Mayor David Alvord is not sold on the initial proposal for 302 luxury apartments on top of a bluff overlooking the river bottoms.
Alvord, who was elected in November, ran on a platform of expanding commercial development and focusing on single-family homes for residential growth.
In 2008, 80 percent of the residential growth in the city was apartments and condos, the mayor said. That slowed to 50 percent by 2012.
Alvord said the city has had enough growth in high-density housing recently. He said South Jordan has traditionally had a more rural feel and he would like to stay true to some of the founding principles of the city such as open space and single-family homes.
"Ten years ago there were very few multi-unit housing options in the city and they all started kind of to rush into the city and so I think the residents were a little bit in shock," Alvord said. "That was a very big election issue."
The mayor said the proposed apartments have merit, but he would prefer to keep the area as a commercial zone and believes that most residents feel the same way.
While some business owners in the area support the development and say the apartments would provide more customers, the mayor said perhaps these businesses should have picked a different location.
"I would put my business where people are currently located rather than hoping that a city will change their zone and allow apartments in. To me, it doesn't really make sense to go in that order," Alvord said.
Councilman Chuck Newton supports the proposed development and said for a transit-oriented development to survive it needs a mix of retail, commercial and residential.
Resident Janalee Tobias, meanwhile, has a sense of deja vu as she looks at the proposal for the apartment buildings and, further down the road, development on the current golf course. Several years ago she was one of the leaders in a failed fight to preserve open space along the Jordan River on the south side of 10600 So.

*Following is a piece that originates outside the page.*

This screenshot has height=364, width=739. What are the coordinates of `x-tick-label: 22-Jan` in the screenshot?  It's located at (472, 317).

Now she fears the same kind of development will take over the north side.
"The wildlife is gone on 106th South on the south," she said. "When they start putting high rises on the north side of 106th South, all the wildlife will go away."
Mulligans Golf Course • Tobias last Saturday helped organize the first of what opponents promise will be many protests over the city's big-development vision.

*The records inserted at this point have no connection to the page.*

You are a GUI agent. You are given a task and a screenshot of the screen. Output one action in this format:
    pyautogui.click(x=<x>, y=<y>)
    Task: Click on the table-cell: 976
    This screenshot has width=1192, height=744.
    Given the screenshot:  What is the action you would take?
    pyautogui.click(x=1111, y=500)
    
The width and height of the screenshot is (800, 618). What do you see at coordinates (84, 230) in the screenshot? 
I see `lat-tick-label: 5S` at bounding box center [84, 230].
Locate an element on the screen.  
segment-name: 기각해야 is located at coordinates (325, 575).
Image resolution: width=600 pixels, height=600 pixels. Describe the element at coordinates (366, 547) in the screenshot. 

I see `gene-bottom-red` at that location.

"I'm so mad about it," Tobias said. "Nobody knows about this. So everywhere I've been today I've been telling people about it and they're livid about it."
The "Save Mulligans" group carried picket signs and tried to signal a warning to like-minded residents about the demise of the golf course and surrounding open space.

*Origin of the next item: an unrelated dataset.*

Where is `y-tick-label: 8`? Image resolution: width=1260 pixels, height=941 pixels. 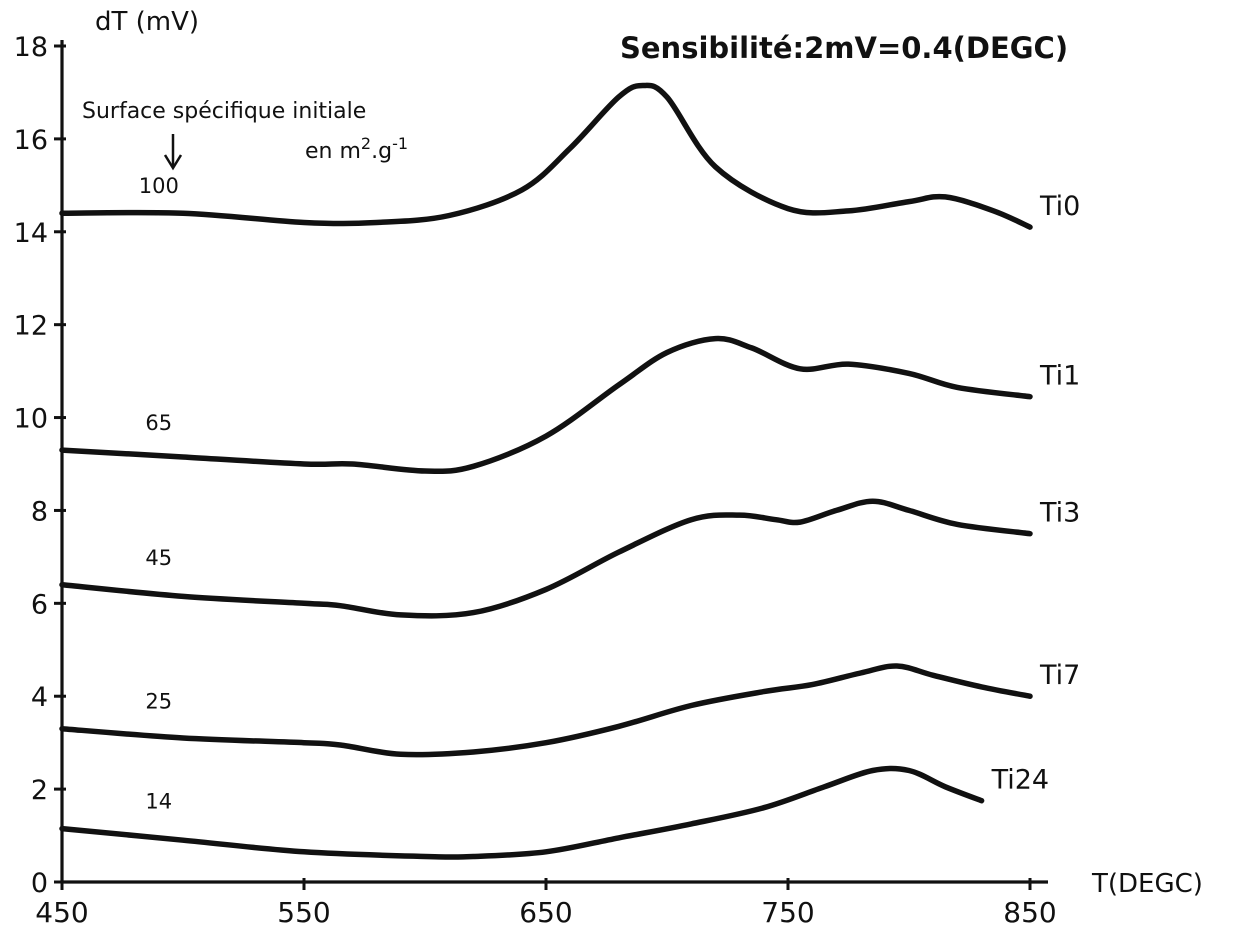
y-tick-label: 8 is located at coordinates (40, 512).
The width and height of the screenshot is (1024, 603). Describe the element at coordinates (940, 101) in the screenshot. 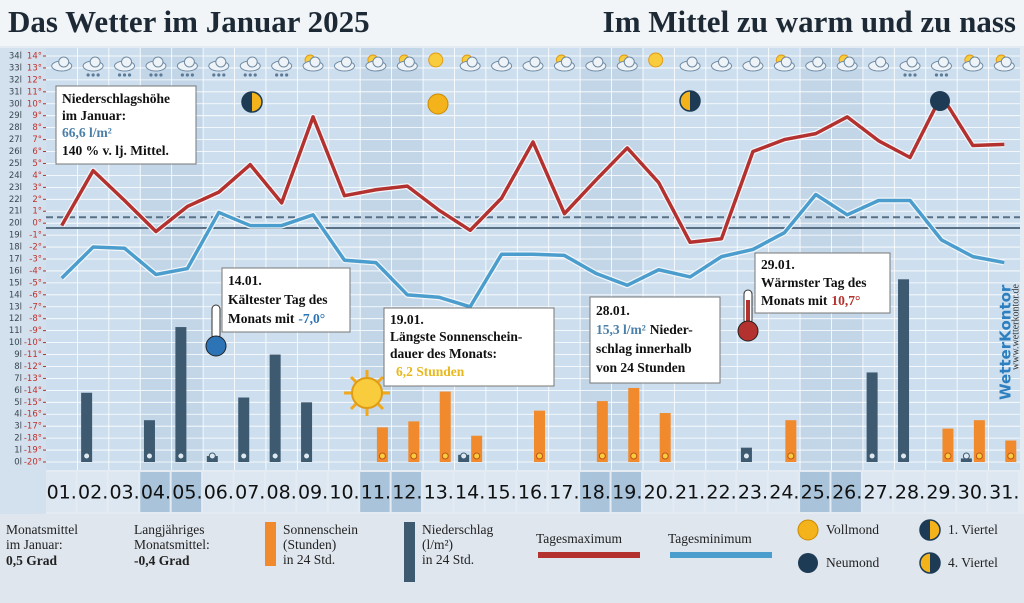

"As more and more of Utah gets paved over and more green space gets taken up, the Jordan River is more important than ever. Any area around that should be a shrine. It's sacred ground," Tobias said.
Alvord said any decision about the golf course is months away and "would come out of a long public process." He favored development of the golf course during his campaign.
The consultant's report, completed last May, but only released Wednesday after formal acceptance by the council, clearly favors development of the golf course.
"The development of the 67-acre Mulligans site represents a significant opportunity for the City of South Jordan to realize an effective contribution to community connectivity, economic vitality and development diversity," ForestCity Enterprises said in its report.
"The Mulligans site has the potential to do extremely well in the retail market. Our findings show that the South Jordan market is capable of supporting higher-end services and retail."
ForestCity's analysis talks about a balanced approach to development that incorporates open space and holds the potential to become "a model of sustainability."
One strong argument for closing Mulligans and developing the land is the cost to the city of owning and operating a golf course that is unpopular and a money drain, said Newton.
It regularly loses $5,000 to $8,000 annually, he said.
However, city financial data posted on the state's transparent.utah.gov website indicates the golf course in recent years turned a profit more often than not.
Newton, though, said that operating profit does not reflect the city's bond-payment obligation.
Also, Newton said the city did a survey early last year showing that 56 percent of respondents would support doing something else with the Mulligans property.
The golf course is not very good, he said, adding that he usually golfs at Fore Lakes in Taylorsville and that the South Jordan Chamber holds its luncheons and golf tournaments in Sandy.
South Jordan spokesman Chip Dawson said the consultant's study is "food for thought" and a good way to start a community discussion.